▸ **Data provided**:

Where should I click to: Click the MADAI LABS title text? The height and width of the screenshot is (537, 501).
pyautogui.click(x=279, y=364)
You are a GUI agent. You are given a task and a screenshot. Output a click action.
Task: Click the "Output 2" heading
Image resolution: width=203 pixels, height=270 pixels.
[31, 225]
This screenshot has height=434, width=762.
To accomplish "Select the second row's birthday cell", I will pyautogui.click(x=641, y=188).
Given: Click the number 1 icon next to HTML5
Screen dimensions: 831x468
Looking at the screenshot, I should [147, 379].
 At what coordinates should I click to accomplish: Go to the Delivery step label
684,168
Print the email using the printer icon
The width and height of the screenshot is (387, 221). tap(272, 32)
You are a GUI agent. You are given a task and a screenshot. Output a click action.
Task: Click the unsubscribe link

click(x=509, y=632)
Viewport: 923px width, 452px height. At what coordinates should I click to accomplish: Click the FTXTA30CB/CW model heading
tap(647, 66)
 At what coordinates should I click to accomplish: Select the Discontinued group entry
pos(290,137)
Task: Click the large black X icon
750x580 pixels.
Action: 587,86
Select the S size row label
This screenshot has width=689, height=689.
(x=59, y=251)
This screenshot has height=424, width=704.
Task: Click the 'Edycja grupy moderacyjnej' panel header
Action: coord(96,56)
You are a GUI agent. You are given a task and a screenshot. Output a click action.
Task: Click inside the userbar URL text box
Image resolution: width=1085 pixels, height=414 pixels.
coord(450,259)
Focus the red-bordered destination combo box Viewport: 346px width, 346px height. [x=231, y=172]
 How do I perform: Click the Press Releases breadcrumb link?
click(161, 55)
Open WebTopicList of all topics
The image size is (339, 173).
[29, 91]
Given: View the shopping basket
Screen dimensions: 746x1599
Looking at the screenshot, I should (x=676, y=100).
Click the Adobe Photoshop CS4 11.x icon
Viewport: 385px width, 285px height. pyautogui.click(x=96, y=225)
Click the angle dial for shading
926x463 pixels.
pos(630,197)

▸ **Task objective**: Locate "How do I perform: Click" in the material, then quote the line that contains it and all lines after it through the final one.

▸ **Reply to the exercise**:
 How do I perform: Click the Press Releases breadcrumb link?
click(161, 55)
Open WebTopicList of all topics
The image size is (339, 173).
[29, 91]
Given: View the shopping basket
Screen dimensions: 746x1599
Looking at the screenshot, I should (x=676, y=100).
Click the Adobe Photoshop CS4 11.x icon
Viewport: 385px width, 285px height. pyautogui.click(x=96, y=225)
Click the angle dial for shading
926x463 pixels.
pos(630,197)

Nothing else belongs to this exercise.